Enviada em 13/01/2021

O filósofo francês Sartre defende que cabe ao ser humano escolher seu modo de agir, pois este seria livre e responsável. No entanto, indivíduos com analfabetismo funcional, possui a sua capacidade analítica prejudicada, interferindo o poder de escolha e a sua independência. Dessa forma, em razão da omissão de informação e da lacuna estatal, emerge a necessidade de escolhas para reduzir o problema.

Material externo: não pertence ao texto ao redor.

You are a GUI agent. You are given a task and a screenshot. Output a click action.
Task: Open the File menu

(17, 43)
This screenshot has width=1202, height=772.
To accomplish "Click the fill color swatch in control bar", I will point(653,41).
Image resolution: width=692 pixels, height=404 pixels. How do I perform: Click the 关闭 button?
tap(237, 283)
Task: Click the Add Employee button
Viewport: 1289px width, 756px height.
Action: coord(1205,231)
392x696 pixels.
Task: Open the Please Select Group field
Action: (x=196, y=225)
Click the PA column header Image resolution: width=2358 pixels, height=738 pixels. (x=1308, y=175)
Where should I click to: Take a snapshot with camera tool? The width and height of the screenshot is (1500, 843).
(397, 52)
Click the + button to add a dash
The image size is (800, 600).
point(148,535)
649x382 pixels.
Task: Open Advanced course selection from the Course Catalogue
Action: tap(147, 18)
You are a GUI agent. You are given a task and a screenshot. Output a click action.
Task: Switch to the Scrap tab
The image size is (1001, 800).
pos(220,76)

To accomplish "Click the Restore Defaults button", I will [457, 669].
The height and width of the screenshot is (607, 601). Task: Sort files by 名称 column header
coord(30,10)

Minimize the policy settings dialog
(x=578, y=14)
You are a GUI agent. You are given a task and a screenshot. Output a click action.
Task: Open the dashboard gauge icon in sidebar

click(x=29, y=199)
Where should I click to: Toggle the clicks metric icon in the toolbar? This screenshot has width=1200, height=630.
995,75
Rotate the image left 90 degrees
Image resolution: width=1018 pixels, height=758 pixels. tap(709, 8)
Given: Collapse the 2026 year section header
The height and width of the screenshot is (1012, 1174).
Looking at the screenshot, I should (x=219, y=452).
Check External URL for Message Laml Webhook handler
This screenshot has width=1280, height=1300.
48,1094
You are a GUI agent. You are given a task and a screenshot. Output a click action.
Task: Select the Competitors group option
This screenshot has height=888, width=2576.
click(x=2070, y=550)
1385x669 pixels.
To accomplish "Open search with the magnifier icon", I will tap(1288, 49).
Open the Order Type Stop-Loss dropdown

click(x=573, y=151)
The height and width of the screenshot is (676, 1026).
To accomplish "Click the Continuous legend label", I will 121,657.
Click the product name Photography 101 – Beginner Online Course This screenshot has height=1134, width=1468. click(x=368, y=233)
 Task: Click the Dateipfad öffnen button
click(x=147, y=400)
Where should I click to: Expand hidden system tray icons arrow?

Em primeira análise, é preciso salientar que a escassez de conhecimento é uma causa latente do entrave. Diante disso, pessoas com analfabetismo funcional estão propícios à desinformação, em situações de respeito há dignidade humana e a má interpretação das ações mediadas em uma sociedade, contendo o seu dever como cidadão consciente. Conforme o educador Paulo Freire, no livro “A Educação Do Oprimido”, que a informação é uma forma libertadora cujo objetivo é despertar a criticidade do ser, de modo a incentivá-lo à busca de sua autonomia e consciência social. Logo, o aprendizado eficiente é uma habilidade precisa para equivaler o indivíduo com analfabetismo funcional à independência, uma vez que a entidade não tem conhecimento sobre o seu papel no sentido de estimular a interpretação de texto no dia a dia.

Em seguida, outra alternativa para a causa do impasse é a ausência do Estado. De acordo com John Locke, o Estado deve garantir os direitos naturais da população, direitos esses que estão inseridos na Declaração Universal dos Direitos Humanos. Desse modo, o direito à educação, e o bem-estar social da nação demonstra-se desigual, visto que o cidadão com o analfabetismo funcional, saiba ler e escrever, porém não possui os conhecimentos necessários de leitura e/ou de cálculos para ter uma vida socialmente funcional. Sendo assim, 73% dos brasileiros não plenamente alfabetizados, segundo dados do Indicador de Analfabetismo Funcional (Inaf), verifica-se que há falta de ações do Estado, a fim de reverter e prevenir o problema.

Portanto, é imprescindível uma intervenção que solucione este impasse. Para isso, o Ministério da Educação, órgão que visa promover o conhecimento de qualidade, promova um espaço com rodas de conversa e debate sobre a questão no ambiente escolar, por meio de jogos com dinâmicas, a fim de ampliar o cognitivo, reduzindo o analfabetismo funcional no país. A partir dessas ações, o Brasil se aproxima do ideal defendido por Sartre.